Masuko toured and performed with The Horse Flies throughout the US, Canada, and Europe at clubs, theaters, festivals, and events.  The Horse Flies also appeared on US television and radio programs, such as MTV News, MTV’s Week in Rock, NPR’s Prairie Home Companion, E-Town, and Mountain Stage. To date, The Flies have recorded three other commercially released albums with Masuko: the critically acclaimed Until the Ocean (2008, Pest Control), In the Dance Tent (2006, Live and Kicking), and Two Traditions (1999, Callin’ the Kettle Black).

Additionally, The Horse Flies sound attracted an array of dancers—including the Second Hand Dance Company, who frequently joined them on stage in the 1990s. Under the moniker The Second Hand Band, Masuko, along with cello-innovator Hank Roberts and fellow Flies Richie Stearns and Peter Dodge, improvised music for the company’s performances at NYC’s New Victory Theatre.

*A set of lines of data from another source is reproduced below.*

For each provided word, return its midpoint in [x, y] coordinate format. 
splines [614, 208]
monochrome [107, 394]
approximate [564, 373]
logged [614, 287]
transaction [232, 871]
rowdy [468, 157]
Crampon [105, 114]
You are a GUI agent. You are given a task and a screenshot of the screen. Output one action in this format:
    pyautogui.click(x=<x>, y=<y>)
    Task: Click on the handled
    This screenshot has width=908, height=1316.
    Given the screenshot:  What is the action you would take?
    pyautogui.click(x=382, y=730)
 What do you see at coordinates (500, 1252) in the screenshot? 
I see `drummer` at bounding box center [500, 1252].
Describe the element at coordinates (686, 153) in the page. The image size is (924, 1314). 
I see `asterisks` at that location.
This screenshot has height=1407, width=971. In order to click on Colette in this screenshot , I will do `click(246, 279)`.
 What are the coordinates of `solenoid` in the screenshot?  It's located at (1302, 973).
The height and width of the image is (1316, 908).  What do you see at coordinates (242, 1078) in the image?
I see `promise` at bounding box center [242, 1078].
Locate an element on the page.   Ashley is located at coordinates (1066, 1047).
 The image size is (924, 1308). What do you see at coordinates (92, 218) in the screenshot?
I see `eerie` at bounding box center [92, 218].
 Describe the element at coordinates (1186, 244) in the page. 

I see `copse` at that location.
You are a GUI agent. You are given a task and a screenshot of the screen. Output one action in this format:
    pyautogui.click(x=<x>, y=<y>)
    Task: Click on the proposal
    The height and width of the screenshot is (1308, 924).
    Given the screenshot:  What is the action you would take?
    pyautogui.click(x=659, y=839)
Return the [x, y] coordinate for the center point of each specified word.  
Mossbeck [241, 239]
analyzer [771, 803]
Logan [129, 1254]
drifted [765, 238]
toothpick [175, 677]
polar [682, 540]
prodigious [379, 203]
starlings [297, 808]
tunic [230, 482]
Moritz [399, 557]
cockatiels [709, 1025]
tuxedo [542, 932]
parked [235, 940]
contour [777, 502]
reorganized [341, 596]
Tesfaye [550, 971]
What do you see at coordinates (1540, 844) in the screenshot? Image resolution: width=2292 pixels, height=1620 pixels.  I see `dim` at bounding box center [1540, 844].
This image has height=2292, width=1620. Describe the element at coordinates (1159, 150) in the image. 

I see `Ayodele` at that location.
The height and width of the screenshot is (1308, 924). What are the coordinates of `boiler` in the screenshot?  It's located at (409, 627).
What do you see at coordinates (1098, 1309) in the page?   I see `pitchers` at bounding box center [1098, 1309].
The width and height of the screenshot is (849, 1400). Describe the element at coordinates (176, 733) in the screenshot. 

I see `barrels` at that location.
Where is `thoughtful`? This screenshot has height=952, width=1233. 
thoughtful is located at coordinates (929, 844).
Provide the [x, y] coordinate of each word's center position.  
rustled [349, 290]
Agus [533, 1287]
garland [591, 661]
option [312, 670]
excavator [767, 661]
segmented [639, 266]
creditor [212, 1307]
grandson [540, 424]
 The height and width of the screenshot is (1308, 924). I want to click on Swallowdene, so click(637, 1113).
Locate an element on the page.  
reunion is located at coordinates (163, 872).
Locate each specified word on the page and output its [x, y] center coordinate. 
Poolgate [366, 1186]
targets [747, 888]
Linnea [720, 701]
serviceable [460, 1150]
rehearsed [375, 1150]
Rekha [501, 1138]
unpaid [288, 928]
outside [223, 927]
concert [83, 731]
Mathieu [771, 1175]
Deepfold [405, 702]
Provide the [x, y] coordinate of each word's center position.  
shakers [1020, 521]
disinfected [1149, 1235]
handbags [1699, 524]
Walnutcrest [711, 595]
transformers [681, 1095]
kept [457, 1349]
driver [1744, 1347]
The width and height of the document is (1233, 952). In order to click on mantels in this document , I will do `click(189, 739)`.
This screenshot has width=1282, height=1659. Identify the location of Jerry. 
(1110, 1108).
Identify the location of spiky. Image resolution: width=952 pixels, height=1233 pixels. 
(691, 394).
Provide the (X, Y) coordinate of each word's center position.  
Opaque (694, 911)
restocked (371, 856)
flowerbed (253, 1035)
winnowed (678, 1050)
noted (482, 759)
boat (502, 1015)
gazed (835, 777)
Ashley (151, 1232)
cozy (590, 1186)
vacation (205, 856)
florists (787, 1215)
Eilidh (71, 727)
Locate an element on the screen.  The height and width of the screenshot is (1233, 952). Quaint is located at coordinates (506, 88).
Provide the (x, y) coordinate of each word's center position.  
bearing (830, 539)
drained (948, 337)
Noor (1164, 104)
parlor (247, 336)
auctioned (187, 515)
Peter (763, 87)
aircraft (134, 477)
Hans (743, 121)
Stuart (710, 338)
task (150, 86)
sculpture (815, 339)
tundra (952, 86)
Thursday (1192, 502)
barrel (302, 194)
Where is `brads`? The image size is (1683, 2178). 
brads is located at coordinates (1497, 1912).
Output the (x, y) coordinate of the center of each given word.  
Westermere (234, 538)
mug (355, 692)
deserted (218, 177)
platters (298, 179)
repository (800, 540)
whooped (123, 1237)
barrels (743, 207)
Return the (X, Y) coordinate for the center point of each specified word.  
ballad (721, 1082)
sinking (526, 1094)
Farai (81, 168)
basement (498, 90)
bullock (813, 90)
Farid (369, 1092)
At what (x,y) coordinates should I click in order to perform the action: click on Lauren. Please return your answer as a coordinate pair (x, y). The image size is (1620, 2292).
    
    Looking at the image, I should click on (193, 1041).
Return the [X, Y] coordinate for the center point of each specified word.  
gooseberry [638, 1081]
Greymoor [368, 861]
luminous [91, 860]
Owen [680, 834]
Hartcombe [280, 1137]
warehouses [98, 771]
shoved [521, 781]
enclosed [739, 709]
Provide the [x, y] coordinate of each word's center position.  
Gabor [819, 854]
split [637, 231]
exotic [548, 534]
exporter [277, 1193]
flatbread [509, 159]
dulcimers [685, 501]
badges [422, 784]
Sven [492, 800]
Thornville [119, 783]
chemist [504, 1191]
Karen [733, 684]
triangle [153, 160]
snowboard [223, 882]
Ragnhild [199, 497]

In 1989 he accepted an invitation to teach at The New England Conservatory, becoming a respected drum teacher.  For twenty-six years, Masuko taught drums, percussion, and ensembles at the Longy School of Music and at other colleges and community music schools in the greater Boston area. While at Longy, Masuko’s work with celebrated Dalcroze teacher Lisa Parker led to relationships with music educators in Japan, for whom he routinely offers frame drum clinics and movement-and-music workshops.

Masuko met early music vocalists Cristi Catt and Daniela Tosic as Longy graduate students, and has since performed, recorded, and toured with them in many ensembles.

Masuko and his one-time NEC student, avant-garde pianist Satoko Fujji, and her experimental jazz trumpeter husband, Natsuki Tamura, remain frequent collaborators on performances and projects, such as: ! Hakidame ni Tsuru, their improv troupe with percussive dancer Mizuki Wildenhahn, ! Hada Hada Tamura’s 2003 album, and ! Senzai Ichigu, their upcoming free improv album with Johannes Ammon. .

Taki’s forty-plus year career crosses genres and encompasses solo work and numerous collaborations, recordings, and live performances across five continents with artists ranging from David Byrne and Les Miserable Brass Band, Satoko Fujii and Natusuki Tamura, Claire Ritter, Tapestry, Richie Stearns, the Zamir Chorale of Boston, Sabana Banca, and Telltale Crossing, among many others.

At this concert, Taki Masuko will perform in the world premiere of “Sarai” by Robbie Solomon, ad in works by George Gershwin and by Abraham Ellstein.